For Bernie to Save the Future, He and We Must Look to the Not-So-Distant Past

HootHootBerns
4 min readApr 3, 2020

It’s not a coincidence that Joe Biden is winning right now. In times of crises, people are more apt to grab onto what they feel is “safe.” Or, as the corporate media like to call it, “electable.”

But it’s also not a coincidence that the same corporate media and corporate Dems alike are falling all over themselves to scream how Bernie needs to drop out AT ONCE even though nearly half the states have yet to have their say and have postponed their primaries in light of a raging pandemic.

Biden’s claim to fame is all about his supposed electability. Sure, he won’t embrace popular policies most Americans want, even during a pandemic that underlines the need for such policy prescriptions, but he can beat Trump! Sure, billionaires fund his campaign, but by God, he’ll restore the soul of our nation! He might keep telling voters who disagree with him to choose someone else, but we need a return to normal, not a revolution!

But this claim to electability Joe’s primary success depends on in is little more than a house of cards founded on the seat of a fast-moving unicycle. And it’s one Bernie can rip right out from under Joe’s nose in the blink of an eye — and with it, perhaps even the Democratic nomination and the keys to the White House.

How? By fundamentally returning to and hammering at every chance he gets a sales pitch that right now is only more appropriate than ever — that in these extreme crises, what we need in order to return to normal is, in fact, a return to the economic governance of one Franklin Delano Roosevelt, rather than to the governance of 2009.

This speech serves an excellent (re)starting point — so much so, a Fox News host even admitted at the time the arguments could be convincing to more than younger voters.

Even many older rank-and-file Democrats harbor at least some respect for and familiarity with the legacy of FDR and the New Deal. By clearly drawing the parallels between the crises of today and that of the 1930s, and framing his agenda as a return to and extension of the New Deal legacy (a lofty Democratic legacy, I might add), Bernie can position himself as the more moderate and electable choice with a familiar agenda that best suits the dire moment.

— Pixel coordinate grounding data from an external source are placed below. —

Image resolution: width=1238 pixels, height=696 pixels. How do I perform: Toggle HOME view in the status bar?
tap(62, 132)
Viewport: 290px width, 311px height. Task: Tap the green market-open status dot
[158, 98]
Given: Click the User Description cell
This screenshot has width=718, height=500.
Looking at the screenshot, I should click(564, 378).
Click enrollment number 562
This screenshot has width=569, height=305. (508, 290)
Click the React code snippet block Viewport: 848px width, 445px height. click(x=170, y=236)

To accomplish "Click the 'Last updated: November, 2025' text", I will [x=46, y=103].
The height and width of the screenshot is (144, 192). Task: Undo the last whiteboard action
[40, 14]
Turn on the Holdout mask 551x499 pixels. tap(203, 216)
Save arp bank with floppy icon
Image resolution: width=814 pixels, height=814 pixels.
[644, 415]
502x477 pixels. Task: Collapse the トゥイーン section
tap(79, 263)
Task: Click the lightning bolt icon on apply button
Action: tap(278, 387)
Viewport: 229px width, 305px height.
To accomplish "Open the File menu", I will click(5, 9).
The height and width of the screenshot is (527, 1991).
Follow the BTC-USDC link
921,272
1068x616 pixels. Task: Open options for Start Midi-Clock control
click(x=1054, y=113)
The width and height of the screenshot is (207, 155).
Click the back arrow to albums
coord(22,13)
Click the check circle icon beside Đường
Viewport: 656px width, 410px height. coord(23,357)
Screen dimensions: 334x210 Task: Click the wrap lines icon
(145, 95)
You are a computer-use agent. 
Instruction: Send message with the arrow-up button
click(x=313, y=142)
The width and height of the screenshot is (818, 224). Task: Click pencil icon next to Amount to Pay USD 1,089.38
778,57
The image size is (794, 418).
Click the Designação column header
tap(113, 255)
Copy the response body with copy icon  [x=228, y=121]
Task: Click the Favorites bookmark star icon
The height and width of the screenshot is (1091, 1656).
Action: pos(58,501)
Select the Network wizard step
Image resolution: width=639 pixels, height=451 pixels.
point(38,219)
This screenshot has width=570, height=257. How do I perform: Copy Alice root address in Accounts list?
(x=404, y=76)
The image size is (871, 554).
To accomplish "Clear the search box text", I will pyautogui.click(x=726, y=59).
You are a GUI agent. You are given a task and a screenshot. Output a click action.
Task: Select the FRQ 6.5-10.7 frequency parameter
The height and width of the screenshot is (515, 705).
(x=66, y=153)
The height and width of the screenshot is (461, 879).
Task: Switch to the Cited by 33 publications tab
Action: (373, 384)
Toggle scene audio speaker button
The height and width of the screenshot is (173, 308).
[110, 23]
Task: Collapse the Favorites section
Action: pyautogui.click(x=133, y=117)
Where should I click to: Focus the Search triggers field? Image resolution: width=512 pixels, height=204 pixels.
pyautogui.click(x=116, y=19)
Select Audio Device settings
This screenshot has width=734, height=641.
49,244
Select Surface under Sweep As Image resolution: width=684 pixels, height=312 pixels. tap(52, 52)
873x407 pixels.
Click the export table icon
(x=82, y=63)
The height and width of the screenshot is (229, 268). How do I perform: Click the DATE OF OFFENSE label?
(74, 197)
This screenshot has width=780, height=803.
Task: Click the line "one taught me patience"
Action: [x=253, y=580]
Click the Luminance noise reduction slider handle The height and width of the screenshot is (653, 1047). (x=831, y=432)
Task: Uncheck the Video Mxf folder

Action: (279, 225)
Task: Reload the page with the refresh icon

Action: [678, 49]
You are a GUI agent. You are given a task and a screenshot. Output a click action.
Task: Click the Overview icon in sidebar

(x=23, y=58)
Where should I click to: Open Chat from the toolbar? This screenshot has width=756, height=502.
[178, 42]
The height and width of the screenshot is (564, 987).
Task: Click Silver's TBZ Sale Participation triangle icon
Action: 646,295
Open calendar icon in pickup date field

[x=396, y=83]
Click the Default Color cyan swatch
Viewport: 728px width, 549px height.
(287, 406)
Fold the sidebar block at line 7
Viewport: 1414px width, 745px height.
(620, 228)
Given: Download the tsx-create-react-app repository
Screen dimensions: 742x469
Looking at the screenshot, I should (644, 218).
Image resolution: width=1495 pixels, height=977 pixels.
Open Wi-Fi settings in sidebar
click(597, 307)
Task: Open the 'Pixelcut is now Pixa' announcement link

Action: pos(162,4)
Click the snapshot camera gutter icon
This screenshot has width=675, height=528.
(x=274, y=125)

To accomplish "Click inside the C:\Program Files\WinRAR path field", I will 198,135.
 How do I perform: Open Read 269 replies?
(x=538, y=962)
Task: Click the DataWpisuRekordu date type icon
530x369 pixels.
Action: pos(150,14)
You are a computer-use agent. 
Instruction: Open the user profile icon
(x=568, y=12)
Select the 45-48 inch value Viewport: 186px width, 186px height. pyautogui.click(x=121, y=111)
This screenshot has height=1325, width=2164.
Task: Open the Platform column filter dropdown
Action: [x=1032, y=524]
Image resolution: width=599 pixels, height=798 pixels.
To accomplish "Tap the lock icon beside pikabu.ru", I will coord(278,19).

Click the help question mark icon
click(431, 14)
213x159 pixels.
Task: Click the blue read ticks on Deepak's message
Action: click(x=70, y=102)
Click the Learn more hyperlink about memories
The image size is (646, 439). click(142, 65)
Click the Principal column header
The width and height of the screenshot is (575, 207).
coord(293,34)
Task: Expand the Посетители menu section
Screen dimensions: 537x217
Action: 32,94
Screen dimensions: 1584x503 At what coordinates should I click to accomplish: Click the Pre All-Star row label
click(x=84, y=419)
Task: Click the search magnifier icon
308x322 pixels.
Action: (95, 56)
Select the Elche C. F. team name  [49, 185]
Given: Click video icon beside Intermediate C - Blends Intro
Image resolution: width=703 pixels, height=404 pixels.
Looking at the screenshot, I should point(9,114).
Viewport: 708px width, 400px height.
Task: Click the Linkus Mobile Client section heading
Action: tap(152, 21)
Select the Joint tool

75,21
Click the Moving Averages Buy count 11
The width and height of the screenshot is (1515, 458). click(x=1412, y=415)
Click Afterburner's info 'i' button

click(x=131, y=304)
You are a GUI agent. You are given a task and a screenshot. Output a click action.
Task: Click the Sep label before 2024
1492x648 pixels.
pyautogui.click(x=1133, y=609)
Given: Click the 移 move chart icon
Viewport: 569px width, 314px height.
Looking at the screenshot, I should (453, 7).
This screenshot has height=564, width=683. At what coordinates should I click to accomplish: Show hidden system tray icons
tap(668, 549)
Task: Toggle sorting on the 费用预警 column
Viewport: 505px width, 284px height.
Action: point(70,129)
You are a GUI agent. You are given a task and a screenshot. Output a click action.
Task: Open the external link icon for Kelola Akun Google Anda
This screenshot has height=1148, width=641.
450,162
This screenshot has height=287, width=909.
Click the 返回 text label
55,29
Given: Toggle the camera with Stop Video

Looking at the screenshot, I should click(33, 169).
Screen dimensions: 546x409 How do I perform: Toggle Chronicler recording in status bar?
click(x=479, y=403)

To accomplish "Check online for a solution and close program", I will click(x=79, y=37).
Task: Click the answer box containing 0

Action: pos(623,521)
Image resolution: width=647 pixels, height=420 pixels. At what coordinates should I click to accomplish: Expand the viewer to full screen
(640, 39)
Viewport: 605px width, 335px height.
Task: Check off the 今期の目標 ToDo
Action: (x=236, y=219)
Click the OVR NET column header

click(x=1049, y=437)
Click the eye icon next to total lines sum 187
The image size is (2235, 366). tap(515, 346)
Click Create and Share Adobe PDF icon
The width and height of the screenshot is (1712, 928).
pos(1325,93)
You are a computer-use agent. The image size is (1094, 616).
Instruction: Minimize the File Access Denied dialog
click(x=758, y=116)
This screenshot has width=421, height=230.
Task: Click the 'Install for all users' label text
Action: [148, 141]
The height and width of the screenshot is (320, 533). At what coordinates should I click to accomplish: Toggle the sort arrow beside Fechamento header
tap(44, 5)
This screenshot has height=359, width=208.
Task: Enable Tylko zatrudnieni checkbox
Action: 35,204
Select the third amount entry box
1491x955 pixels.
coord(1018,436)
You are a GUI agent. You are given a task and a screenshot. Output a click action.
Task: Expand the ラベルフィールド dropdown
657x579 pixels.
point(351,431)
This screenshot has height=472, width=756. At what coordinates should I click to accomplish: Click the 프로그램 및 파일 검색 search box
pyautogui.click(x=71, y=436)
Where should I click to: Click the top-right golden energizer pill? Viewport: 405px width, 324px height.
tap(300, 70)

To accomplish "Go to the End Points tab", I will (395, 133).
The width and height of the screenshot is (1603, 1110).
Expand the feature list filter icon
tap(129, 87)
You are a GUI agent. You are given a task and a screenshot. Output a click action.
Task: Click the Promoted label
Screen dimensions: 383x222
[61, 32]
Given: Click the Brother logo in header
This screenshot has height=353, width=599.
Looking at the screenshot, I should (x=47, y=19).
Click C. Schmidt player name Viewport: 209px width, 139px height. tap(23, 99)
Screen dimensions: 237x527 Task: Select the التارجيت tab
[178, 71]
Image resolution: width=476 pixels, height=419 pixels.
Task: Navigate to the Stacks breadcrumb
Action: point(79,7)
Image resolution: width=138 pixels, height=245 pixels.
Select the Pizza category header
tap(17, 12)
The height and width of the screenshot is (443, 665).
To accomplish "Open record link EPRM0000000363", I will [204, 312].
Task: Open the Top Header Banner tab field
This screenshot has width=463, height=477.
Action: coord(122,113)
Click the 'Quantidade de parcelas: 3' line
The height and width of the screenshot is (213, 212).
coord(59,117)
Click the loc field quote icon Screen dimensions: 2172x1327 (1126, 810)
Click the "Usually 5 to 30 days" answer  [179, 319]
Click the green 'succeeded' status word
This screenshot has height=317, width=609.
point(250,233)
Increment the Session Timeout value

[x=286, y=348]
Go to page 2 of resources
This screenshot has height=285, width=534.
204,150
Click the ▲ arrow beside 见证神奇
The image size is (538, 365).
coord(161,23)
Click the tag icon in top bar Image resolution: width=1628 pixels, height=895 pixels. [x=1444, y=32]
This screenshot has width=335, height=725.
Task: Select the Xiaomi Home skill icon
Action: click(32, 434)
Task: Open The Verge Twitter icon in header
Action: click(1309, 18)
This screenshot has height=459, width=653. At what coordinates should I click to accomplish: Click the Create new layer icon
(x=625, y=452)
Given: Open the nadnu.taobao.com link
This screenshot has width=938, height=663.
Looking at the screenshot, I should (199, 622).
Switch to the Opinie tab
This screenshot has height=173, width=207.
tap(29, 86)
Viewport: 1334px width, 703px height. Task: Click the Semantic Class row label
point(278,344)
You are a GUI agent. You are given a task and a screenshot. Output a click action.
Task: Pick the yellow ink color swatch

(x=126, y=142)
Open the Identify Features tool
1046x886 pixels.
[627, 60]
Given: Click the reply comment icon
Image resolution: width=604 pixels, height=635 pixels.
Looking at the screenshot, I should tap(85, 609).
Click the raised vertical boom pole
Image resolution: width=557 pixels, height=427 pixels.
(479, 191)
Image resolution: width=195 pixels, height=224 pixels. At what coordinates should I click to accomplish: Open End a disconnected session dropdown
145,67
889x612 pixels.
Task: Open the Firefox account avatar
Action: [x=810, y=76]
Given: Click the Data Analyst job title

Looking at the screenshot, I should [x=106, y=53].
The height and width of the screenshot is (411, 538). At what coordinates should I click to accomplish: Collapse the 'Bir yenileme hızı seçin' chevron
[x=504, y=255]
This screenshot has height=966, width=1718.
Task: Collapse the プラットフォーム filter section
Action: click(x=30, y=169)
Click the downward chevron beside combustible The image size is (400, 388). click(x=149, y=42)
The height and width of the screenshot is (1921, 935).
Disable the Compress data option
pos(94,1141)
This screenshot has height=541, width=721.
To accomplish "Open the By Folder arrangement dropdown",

As in this speech, Bernie can further draw the clear parallels between the opponents he and we face and those FDR had to contend with in his time, along with their out-of-touch and radical efforts to stop moderate ideas that happen also to be popular. He could even hook in his line about ideas once considered extreme now being the mainstream with the added note that it turns out it was those who argued against, say, healthcare as a human right who are the extremists.

If there were ever a moment in which Bernie should position himself as something of a new FDR set to topple a new Hoover and corporate socialist in Donald Trump, right now truly is that moment.

FDR even warned during his Second Bill of Rights speech:

One of the great American industrialists of our day — a man who has rendered yeoman service to his country in this crisis-recently emphasized the grave dangers of “rightist reaction” in this Nation. All clear-thinking businessmen share his concern. Indeed, if such reaction should develop — if history were to repeat itself and we were to return to the so-called “normalcy” of the 1920’s — then it is certain that even though we shall have conquered our enemies on the battlefields abroad, we shall have yielded to the spirit of Fascism here at home.

It should also be made clear that Trump is a symptom of a broader problem. Neoliberalism, political corruption, and undercutting of New Deal objectives instead of completing the economic securities needed (and now more clearly than ever are needed) are the disease. Trump is but an exposed end-stage face to the rightist reaction FDR warned about long ago.

To restore the soul of the nation, you must first restore the soul of the Democratic party. To return to normal requires a political revolution, in that the people fight to be finally heard and represented again, as should have been normal all along.

Biden does not meet this moment — not by a long shot. His refusal to embrace even the most obvious tenet of FDR’s Second Bill Of Rights (right to health care) in the middle of a pandemic, let alone right to a job, home, and education, and his past interest in cutting Social Security are all just a few of the million testaments to this.

To stop the rising spirit of Fascism and our modern-day Hoover requires nothing less than a modern-day FDR. The good news is, to quote Nathan J Robinson, “we’ve got just the guy.”

So let’s spread the word, welcome their hatred, and mount a comeback while we can.

After all, the only thing we have to fear is fear itself.